Позвонили из бухгалтерии, опять глючила написанная им же с месяц тому назад программа. Бухгалтерша говорила виновато и вместе с тем требовательно. Рабочий день начался. Сходил, все поправил, потом дернуло начальство, долго возился у нового гендиректора с почтой, обминал под него, потом сходили с ребятами в столовку, потом выложил в блоге фильмец про выбор кайта, ближе к вечеру мобильный зажужжал незнакомым номером. Заказ на книжку оставляли? А он и забыл. Оставлял, оставлял на каком-то букинистическом книжном сайте, и вот вам, пожалуйста. Вы где находитесь? В районе «Рижской». В течение часа можем доставить. Коротко стриженный паренек в спортивной курточке, хилого и синюшного вида, оказался на их проходной действительно через час, не глядя в глаза, протянул книжку в прозрачном целлофане, взял деньги, велел расписаться и был таков.

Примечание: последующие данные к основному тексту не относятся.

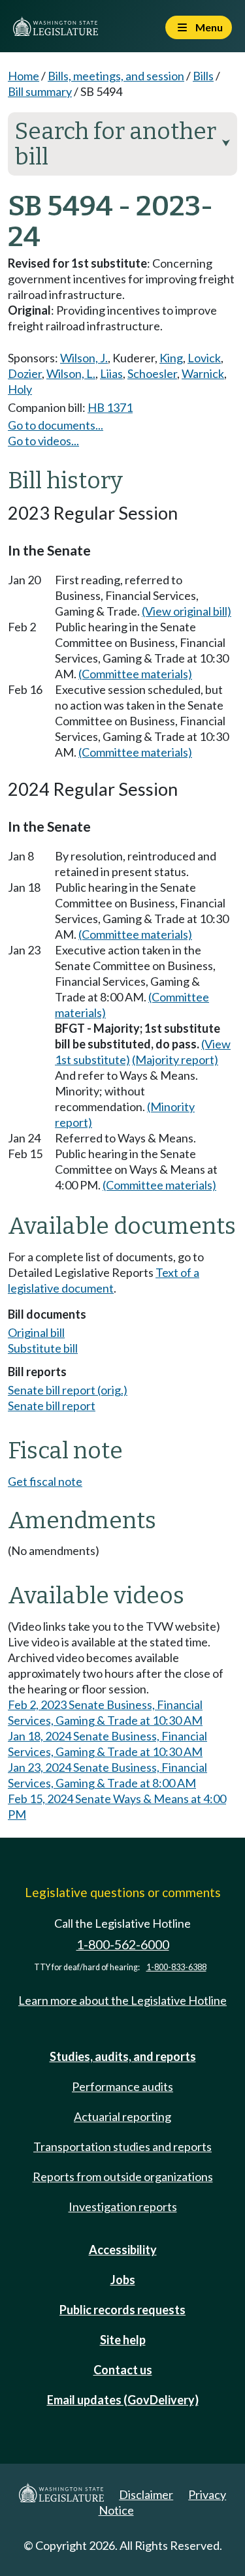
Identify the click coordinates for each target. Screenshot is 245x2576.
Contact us (122, 2370)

Коля развернул книжку уже в лифте. Темно-зеленая обложка, золотые листики ободком, желтые ломкие страницы, год издания совсем древний, он тогда и не родился еще, открыл оглавление. Мо Цзы.

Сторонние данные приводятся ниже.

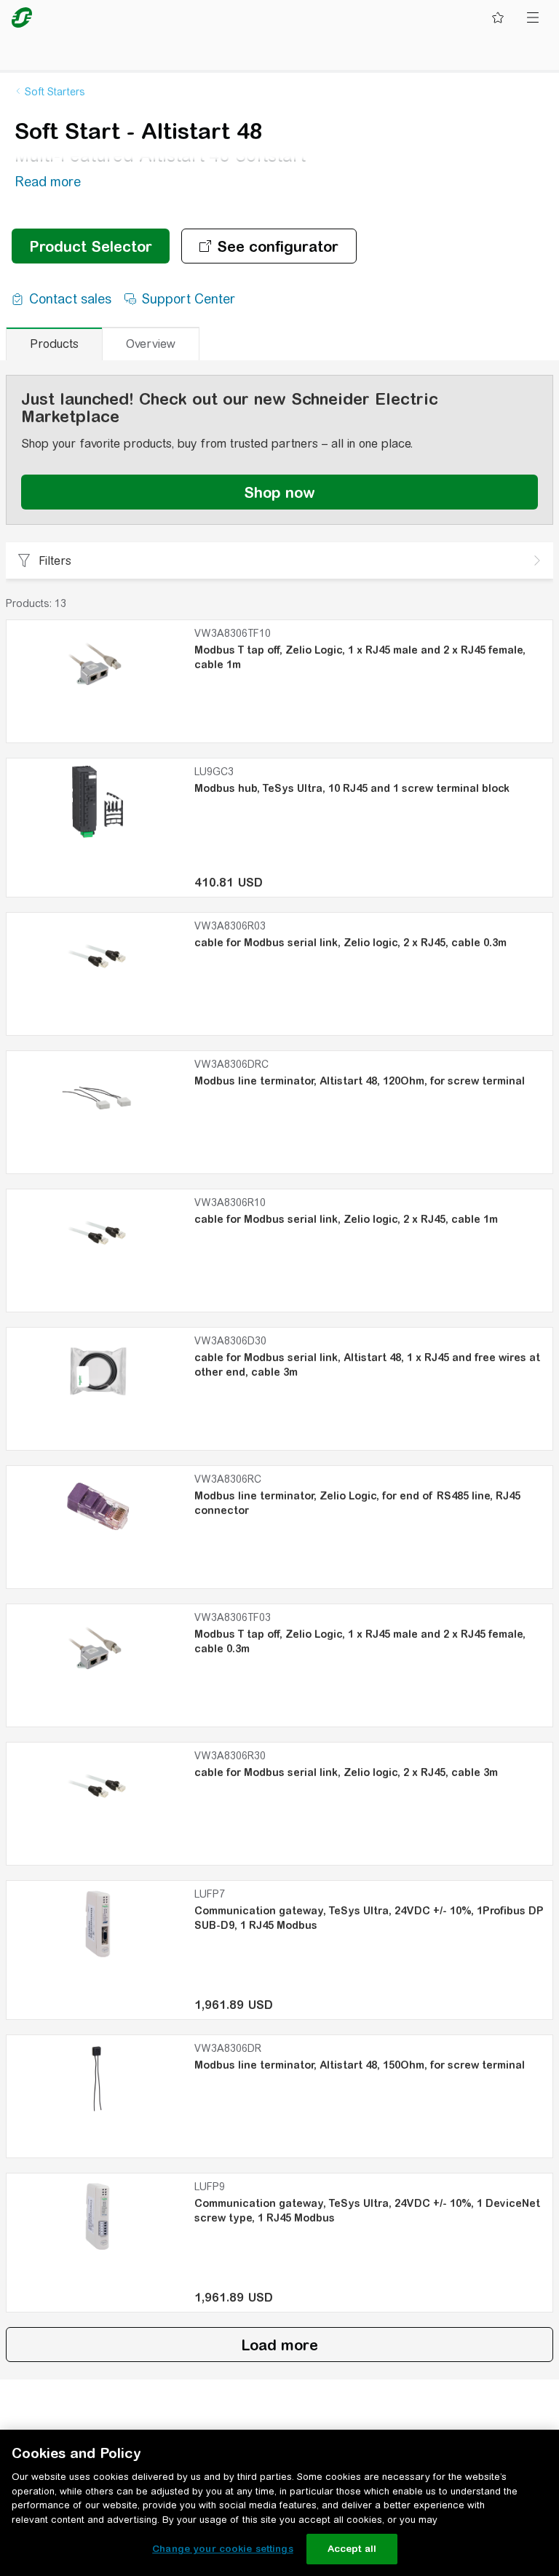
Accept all (352, 2548)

Решил почитать на месте, но Крюк погнал к двум новым сотрудникам в потребе – прописывать их в системе, только вернулся – аська молила скорей подняться к заму главного – у того что-то случилось с виндой, потом у терапевтши, приходившей к ним раз в неделю неясно зачем, не печатал принтер, а в комнате, кроме него, снова никого… В полшестого все наконец стихло. Ашот свинтил, как обычно, первым, Алик с Ромой – за ним, Крюк, часто засиживавшийся допоздна, куда-то вышел и пока не возвращался. Коля забирал сегодня Тему, в сад нужно было кровь из носу попасть до семи, но это значит, что полчаса у него еще было. И он открыл наконец книгу.
Глава третья
Первой Тетя взяла явно уже залежавшуюся заметку с говорящим названием «По осени считают» – про допинг-тесты и пересмотр результатов отшумевшей чуть не месяц назад Олимпиады – по всему получалось, что теперь России могла достаться еще медалька. С утра работалось легче, и она не тянула, как все, не шла за водой, не грела чайник, не пила растворимый кофе, не проверяла почту. Зажмурясь – бултых – и сразу две-три заметки, на свежую голову, пока тихо, пока соображаешь, а вот потом можно и выдох, и перерыв. Следующей упала новость про награду мемориальщиков, скука смертная, зато почти без ошибок, знала она эту Марию Тихонову – тихонькую, как ее фамилия, и тексты, с правильными запятыми, прочла за десять минут. Болталось что-то и про Беслан, но нет. Только не это. Хотя Лена столько раз ей повторяла в ответ на вой и подвывы: «Не вдумывайся. Не вдумывайся никогда». Поднимала глаза, поправляла седоватую челку, усмехалась: «Зачем тебе смысл? Отдели, отслои ты его от орфографии, двоеточий и выкинь. Если что-то останется вообще».
Тетя любила Лену. Громогласная, с диссидентским прошлым, теперь с той же самоотверженностью, с какой когда-то печатала Хроники, Лена несла на своих плечах в те же далекие героические годы встреченного мужа-алкоголика (художника, само собой), сына, недавно закончившего философский, но по самоощущению – поэта, больного папу. Работала за пятерых, и все для своих мальчиков. Впрочем, и девочек не забывала – стояла за их корректорскую горой, начальству в обиду не давала никого, только себе, если что, позволяла быть строгой. Лена превосходно знала правила, чувствовала язык, даром что математик. И повторяла: «Это всего лишь работа. Не вдумывайся».
Но Тетя любила не только Лену, Тетя любила слова.
Когда-то ее научили: у слов есть летучее акустическое тело, грамматическая оболочка из приставок-суффиксов-окончаний и сложенный из этого и много чего другого смысл, сердце смысла, стук-стук.